*Exercise data*.
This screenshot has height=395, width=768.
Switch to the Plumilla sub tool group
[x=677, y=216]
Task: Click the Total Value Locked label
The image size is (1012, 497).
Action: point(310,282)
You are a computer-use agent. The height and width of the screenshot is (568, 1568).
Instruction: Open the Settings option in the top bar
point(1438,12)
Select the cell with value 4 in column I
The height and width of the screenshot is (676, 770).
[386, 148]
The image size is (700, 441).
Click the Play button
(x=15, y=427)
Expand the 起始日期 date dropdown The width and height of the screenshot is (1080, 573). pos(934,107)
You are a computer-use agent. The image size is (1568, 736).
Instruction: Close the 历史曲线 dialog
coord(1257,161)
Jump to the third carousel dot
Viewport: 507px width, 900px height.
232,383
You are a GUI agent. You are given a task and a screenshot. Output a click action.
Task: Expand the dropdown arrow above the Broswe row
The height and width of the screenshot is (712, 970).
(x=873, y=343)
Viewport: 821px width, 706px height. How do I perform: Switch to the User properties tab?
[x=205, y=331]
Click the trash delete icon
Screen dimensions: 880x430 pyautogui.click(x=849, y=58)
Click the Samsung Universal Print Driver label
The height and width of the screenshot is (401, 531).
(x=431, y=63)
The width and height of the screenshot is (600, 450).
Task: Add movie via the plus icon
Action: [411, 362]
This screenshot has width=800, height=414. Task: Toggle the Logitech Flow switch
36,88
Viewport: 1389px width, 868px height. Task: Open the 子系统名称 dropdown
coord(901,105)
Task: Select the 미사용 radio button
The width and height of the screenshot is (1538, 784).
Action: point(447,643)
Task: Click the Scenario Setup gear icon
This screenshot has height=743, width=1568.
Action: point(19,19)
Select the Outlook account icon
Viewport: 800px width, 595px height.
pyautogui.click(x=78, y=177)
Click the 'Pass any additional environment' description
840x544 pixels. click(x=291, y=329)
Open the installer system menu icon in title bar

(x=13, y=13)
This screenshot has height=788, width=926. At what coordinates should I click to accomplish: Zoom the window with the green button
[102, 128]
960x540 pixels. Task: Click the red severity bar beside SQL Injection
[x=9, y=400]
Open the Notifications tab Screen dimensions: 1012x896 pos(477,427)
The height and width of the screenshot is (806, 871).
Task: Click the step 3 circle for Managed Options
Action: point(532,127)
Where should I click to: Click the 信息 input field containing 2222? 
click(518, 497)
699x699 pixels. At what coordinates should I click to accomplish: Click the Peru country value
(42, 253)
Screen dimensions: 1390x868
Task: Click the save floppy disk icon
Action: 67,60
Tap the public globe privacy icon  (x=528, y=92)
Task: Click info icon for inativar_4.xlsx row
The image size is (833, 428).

*To do*. Nothing but the lines from the one containing "Viewport: 800px width, 595px height." through the final line of the listing above belongs in the answer; set them down exactly.

*Response to the exercise*.
Viewport: 800px width, 595px height.
pyautogui.click(x=78, y=177)
Click the 'Pass any additional environment' description
840x544 pixels. click(x=291, y=329)
Open the installer system menu icon in title bar

(x=13, y=13)
This screenshot has height=788, width=926. At what coordinates should I click to accomplish: Zoom the window with the green button
[102, 128]
960x540 pixels. Task: Click the red severity bar beside SQL Injection
[x=9, y=400]
Open the Notifications tab Screen dimensions: 1012x896 pos(477,427)
The height and width of the screenshot is (806, 871).
Task: Click the step 3 circle for Managed Options
Action: point(532,127)
Where should I click to: Click the 信息 input field containing 2222? 
click(518, 497)
699x699 pixels. At what coordinates should I click to accomplish: Click the Peru country value
(42, 253)
Screen dimensions: 1390x868
Task: Click the save floppy disk icon
Action: 67,60
Tap the public globe privacy icon  (x=528, y=92)
Task: Click info icon for inativar_4.xlsx row
The image size is (833, 428).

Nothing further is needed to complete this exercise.